- Opening Delimiter -

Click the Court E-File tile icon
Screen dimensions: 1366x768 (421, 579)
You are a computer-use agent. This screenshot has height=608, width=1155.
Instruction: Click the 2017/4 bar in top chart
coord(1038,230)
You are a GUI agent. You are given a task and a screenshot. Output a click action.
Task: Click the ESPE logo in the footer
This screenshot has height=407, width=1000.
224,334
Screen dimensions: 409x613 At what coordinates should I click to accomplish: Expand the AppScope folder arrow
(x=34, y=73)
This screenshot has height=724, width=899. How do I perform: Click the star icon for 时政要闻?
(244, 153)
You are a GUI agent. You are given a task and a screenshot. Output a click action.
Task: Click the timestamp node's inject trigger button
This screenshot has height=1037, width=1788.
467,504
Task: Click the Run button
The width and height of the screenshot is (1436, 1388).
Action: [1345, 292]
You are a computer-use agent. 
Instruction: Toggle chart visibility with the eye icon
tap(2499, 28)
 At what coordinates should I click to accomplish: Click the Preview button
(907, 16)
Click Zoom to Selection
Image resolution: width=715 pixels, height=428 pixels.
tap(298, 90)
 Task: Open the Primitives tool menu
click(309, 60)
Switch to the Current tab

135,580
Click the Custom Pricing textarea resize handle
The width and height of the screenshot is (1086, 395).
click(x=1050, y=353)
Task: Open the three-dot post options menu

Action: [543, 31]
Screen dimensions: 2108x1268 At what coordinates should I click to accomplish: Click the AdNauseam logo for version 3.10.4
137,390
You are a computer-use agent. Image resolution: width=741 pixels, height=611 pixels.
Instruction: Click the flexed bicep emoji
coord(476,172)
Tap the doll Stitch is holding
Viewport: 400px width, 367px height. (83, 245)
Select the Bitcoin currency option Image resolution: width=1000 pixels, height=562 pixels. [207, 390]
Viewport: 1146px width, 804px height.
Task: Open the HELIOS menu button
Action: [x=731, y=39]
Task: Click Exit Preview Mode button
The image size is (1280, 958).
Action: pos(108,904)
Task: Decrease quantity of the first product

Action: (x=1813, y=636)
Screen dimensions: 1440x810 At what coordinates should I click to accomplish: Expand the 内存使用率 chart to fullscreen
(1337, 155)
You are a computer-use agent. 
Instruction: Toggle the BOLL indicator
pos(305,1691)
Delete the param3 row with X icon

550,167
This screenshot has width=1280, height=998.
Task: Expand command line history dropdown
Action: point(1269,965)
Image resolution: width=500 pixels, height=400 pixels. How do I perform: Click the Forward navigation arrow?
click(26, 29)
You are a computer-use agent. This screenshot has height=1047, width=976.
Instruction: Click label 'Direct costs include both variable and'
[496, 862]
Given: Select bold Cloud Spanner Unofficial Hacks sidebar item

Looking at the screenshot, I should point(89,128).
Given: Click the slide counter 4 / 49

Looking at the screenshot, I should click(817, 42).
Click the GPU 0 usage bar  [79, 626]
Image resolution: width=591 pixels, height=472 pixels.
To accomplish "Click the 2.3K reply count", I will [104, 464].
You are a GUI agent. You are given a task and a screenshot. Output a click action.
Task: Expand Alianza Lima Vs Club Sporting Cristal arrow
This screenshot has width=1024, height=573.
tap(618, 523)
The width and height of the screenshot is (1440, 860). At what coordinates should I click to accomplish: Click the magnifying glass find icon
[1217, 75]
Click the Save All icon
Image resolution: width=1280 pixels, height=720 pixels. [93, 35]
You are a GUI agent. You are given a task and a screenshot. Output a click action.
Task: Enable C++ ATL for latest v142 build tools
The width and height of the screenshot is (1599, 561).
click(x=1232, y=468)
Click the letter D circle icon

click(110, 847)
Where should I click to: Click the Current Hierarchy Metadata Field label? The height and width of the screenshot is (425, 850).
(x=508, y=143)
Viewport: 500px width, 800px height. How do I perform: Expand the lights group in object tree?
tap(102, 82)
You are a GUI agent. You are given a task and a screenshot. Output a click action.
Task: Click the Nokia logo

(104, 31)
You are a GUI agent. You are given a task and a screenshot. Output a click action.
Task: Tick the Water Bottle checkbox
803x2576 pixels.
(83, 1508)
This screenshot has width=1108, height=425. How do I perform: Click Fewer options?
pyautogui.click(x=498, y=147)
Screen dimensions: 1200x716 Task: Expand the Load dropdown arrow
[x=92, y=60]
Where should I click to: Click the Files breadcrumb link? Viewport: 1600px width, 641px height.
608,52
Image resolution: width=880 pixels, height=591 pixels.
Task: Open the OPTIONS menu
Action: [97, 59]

- Closing Delimiter -

Above are the records. Copy every line in them holding "computer".

You are a computer-use agent. This screenshot has height=608, width=1155.
You are a computer-use agent. 
You are a computer-use agent. Image resolution: width=741 pixels, height=611 pixels.
You are a computer-use agent. 
You are a computer-use agent. This screenshot has height=1047, width=976.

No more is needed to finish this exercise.